== Document section ==
——
These summaries will be added as the course takes place.

Lecture summaries of each lecture are available on the course home page.

One
handout
is on the course home page, the alternative proof to Theorem 2.3.3.
We will only do "Second proof of..." in today's class
(last class we proved Theorem 2.3.2).
Motivation for Theorem 2.3.3: it says when words commute.
This is a big theme in mathematics. For example, there is a theorem that says that two diagonalizable matrices M and M' commute if and only if they are
simultaneously diagonalizable. (Diagonalizable means that there is a matrix A such that A M A^{-1} is a diagonal matrix; simultaneously
diagonalizable means that the same A works for both M and M'.
More motivation for that theorem: when does
m^{i} = n^{j} have solutions for positive integers m, n ≥ 2?

Theorems 2.3.4 and 2.3.5. The "primitive words" are sort of an analogy for the prime numbers in number theory. They are still mysterious! See open problem # 1 on the open problems page. Introduction to the Fine-Wilf theorem.
——
== The problem ==
Extend the lecture summaries on combinatorics of words, picking up after their last sentence. The material that comes next has no connection to the lecture summaries above.

== Data ==
——
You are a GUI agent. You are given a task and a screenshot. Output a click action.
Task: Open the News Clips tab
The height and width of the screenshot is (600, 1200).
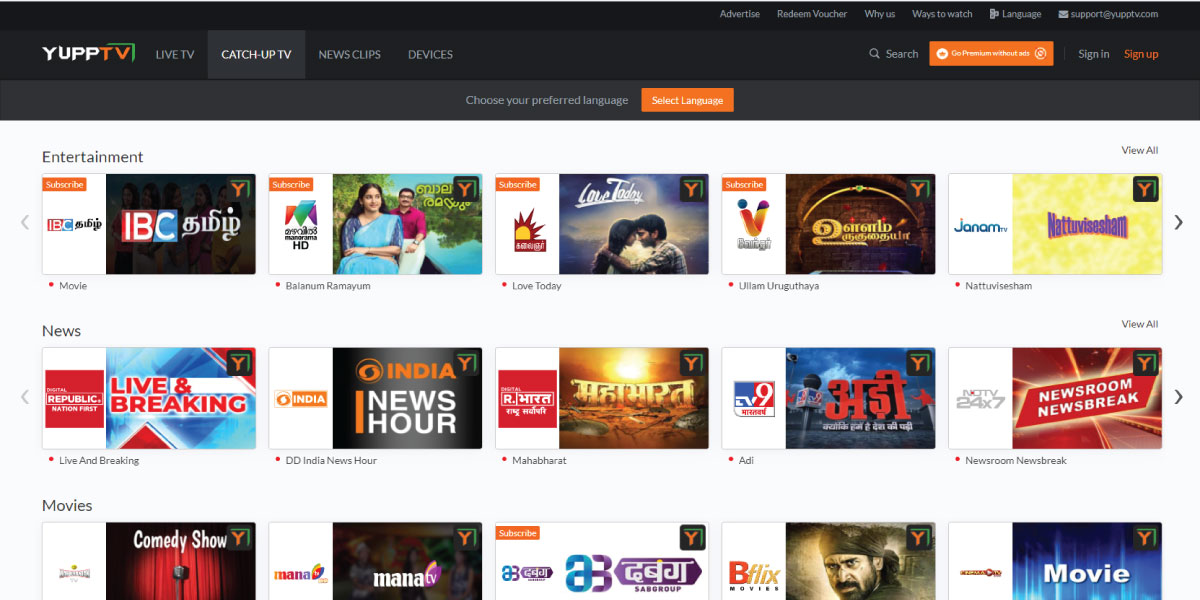[x=349, y=54]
——
== Expected answer ==
Lecture 3: January 10 2018. The Fine-Wilf theorem (Theorem 2.3.5). Conjugates. Borders. Theorems 2.4.1, 2.4.2, and 2.4.3. Group problem-solving session #1.

- Solution to #3 by A. A.-S.
- Solution to #4 by G. B.
- Solution to #6 by T. F. L. (= Group problem solving session #2, problem 5).
- Solution to #7 by K. S.

Lecture 5: January 17 2018. More about the Thue-Morse sequence. We covered sections 2.6.1, 2.6.2 of the course textbook. An open problem, Open Problem 9: additive squares.

Problem solving in small groups, Group Problems #2.

- Solution to #1 by J. W. V. S.
- Solution to #3 by A. J.
- Solution to #6 by Y. T. Z.

Quotients (Section 3.2). Theorem 3.2.3: If R is regular and L is any language, then R/L is regular. Morphisms. Substitutions. Theorem 3.3.5: the class of regular languages is closed under substitution (by regular languages). Inverse morphisms. Theorem 3.3.9: the class of regular languages is closed under inverse morphisms. Definition of shuffle. Here is a handout on the shuffle operation that gives a bit more information than what is in the text.

Lecture 7: Wednesday, January 24 2018. A cool open problem on regular languages! (Problem 26). Closure of the regular languages under reverse. Theorem 3.4.1 (closure of the regular languages under the operation ½). Theorem 3.4.3 (closure of the regular languages under the operation of cyclic shift).

Problem solving in small groups. Group Problems #3.

- Solution to #2 by L. Y.
- Solution to #5 by A. M. L.
- Solution to #7 by A. M. L.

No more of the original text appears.